Enseguida, en un recuadro que ocupaba casi todo el cristal, apareció un rostro que le hizo sonreír levemente.
- ¡Hola! - dijo Victoria - ¡Ya está! Ya lo sabe, Jon. Sí, sí... Se ha ido.
- ¿Estás bien?
- No. Sí. No sé... Estoy triste. Me duele hacerle daño. Pero estoy feliz. Aliviada, eso es. Aliviada es la palabra. Pero no me siento bien del todo.
- ¿Quieres que vaya?
- Sí, Jon. No quiero estar sola. Hoy no quiero hacer el amor. Sólo quiero estar contigo. Necesito que me abraces y no me sueltes en toda la noche.

Más tarde, ya la luz anaranjada tal y como estaba programada, dejó de entrar en el apartamento, dando paso a las luces de los grandes edificios de la ciudad, que tomaron el relevo. La intensa iluminación de la metrópolis, llegaba tenue al apartamento por las nubes de smog contaminado y apenas alcanzaban el torso desnudo de Victoria, abrazada a su amante, en una casi penumbra.

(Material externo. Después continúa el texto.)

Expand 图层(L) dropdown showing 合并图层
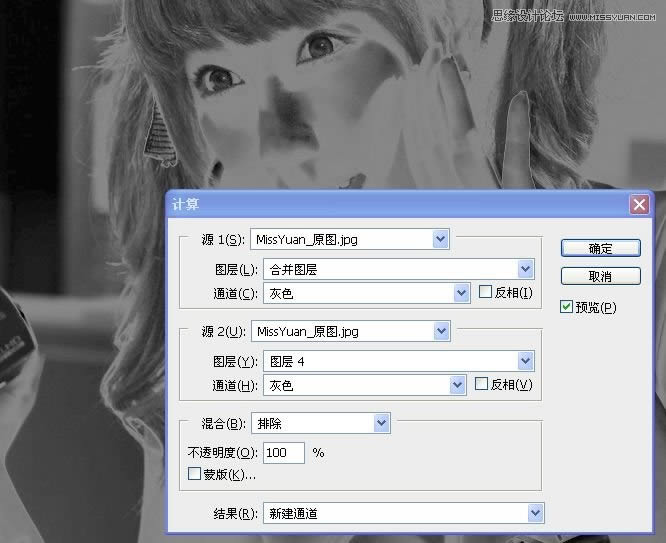The width and height of the screenshot is (666, 543). [x=526, y=269]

- No va a ser fácil - dijo él - Ya lo sabíamos, ¿no?
- Me da igual, Jon. Que piense la gente lo que quiera. Te tengo a ti y eso es lo único que me importa de verdad. Ya sé que nadie va a entender que me haya enamorado de un robot.
- Un robot que sabe lo que es el amor y es lo que siento estando contigo, Victoria.
- Te quiero tanto... - dijo ella. Sus mejillas se empaparon de lágrimas de felicidad y entonces él la abrazó más fuerte.